Wandering through the streets, the decision was soon out of my hands as I found myself standing in front of the one thing I was most vulnerable to. Something that had not been here when I last visited Ravenrock, and I was no more able to resist than a crab in front of the tide. There, standing proudly between a bakery and a tailor’s shop, was my greatest weakness.
Unmindful of the people around me, I made a beeline to the object of my desires. The bell above the door made a pleasant clink as I stepped into the shop.
The inside consisted of several rows of bookcases, each going all the way up to the ceiling. There was a counter to the right, but it was currently unmanned.
I spent the next half an hour browsing the stock, and setting aside a pile that would be coming home with me. There were quite a few new magical treatises that interested me greatly, and I reluctantly also picked up a book called Dimension Magic for Dummies. It was aimed at young apprentices, but beggars couldn't be choosers.
I also selected a few titles that would help me with the newest addition to my tower, namely Mother Sulli's Guide on Raising Teenagers and Teenage Angst: A Survival Guide. I needed all the help I could get there.
I was still lost in my own little world when a voice startled me from behind.
"Hello there, customer! I apologize, I was in the back and didn't hear you enter. I am Davos, owner of this store. Is there anything I can help you with?"
I turned around to face the shopkeeper. He was a dark-skinned man with wild hair and looked to be in his late thirties or so. Interestingly, he did not seem to recognize me.
I glanced at the veritable mountain of books I had picked. “I think this is all for now. Though, you’ll likely be seeing me a lot around here.”

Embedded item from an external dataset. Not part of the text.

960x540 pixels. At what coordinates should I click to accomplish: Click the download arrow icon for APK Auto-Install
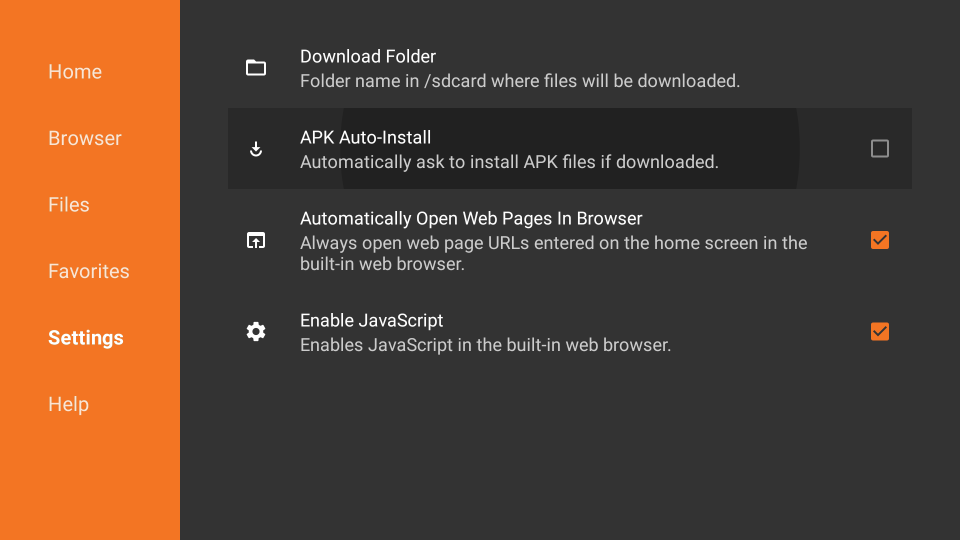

He smiled and gestured to follow him to the counter. “I’m familiar with most of my patrons, but I don’t think I’ve seen you here before.”

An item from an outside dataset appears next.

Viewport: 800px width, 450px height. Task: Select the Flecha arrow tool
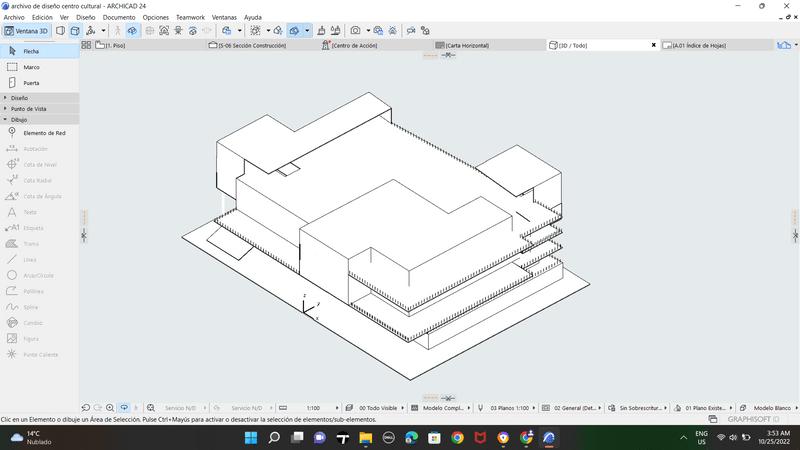click(x=30, y=51)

“Indeed. I have been away from Ravenrock for some time. I’m Julian. Have you been open long?”
“About a year. I’m a refugee, from Redford.”

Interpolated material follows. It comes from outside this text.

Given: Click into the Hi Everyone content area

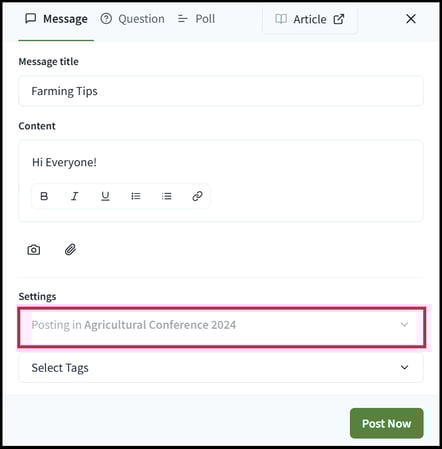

I grimaced at that, but Davos didn’t seem to notice. Redford had been another village under my domain, just until two years ago. Like the other settlements that fell under the former Barony’s jurisdiction, I had sent a contingent of undead for peacekeeping, as well as to collect the bone tax. This was mostly well-received — even though almost nobody liked the walking dead, even fewer people liked taxes. Heh, death and taxes.
In Redford, however, the local Temple of Lussira had been vocal protesters, calling for people to rise against the “forces of evil.” This culminated with the Temple starting a riot that led to the entire village going up in flames.
I felt no small amount of guilt, now, standing in front of this man whose life had been uprooted as a result of my actions. I turned that guilt into fuel for the anger I held towards the gods. I would make them pay a hundredfold.
If Davos noticed my inner turmoil, he made no mention of it.
He went through each book, making notes in his ledger. He tapped one of the covers as he began, “This one is a godsend. I’ve been raising my boy alone for the last five years, and Mother Sulli’s Guide saved me a lot of grief. Are you a father as well?”
“Not quite. I… I picked up a stray girl, so to speak, and I’m feeling ill-prepared to mentor her.”
Davos snorted. “Ain’t that the truth. You can never be prepared enough with a kid.” He looked lost, but then continued, “It was difficult enough when my wife died.
As we finished the transaction, I made to leave — arms full of books — but then stopped in the doorway and turned around to the shopkeeper. “I hope you have a good time in Ravenrock. I’ll be returning here often, so if you need help with anything please don’t hesitate to ask.”
He smiled and nodded, and then I was gone.
Back on the street, I mentally signaled to one undead guard, who I then sent to deliver the books back to the tower. With that taken care of, I started in the direction of the Traders’ Plaza. This was going to be fun.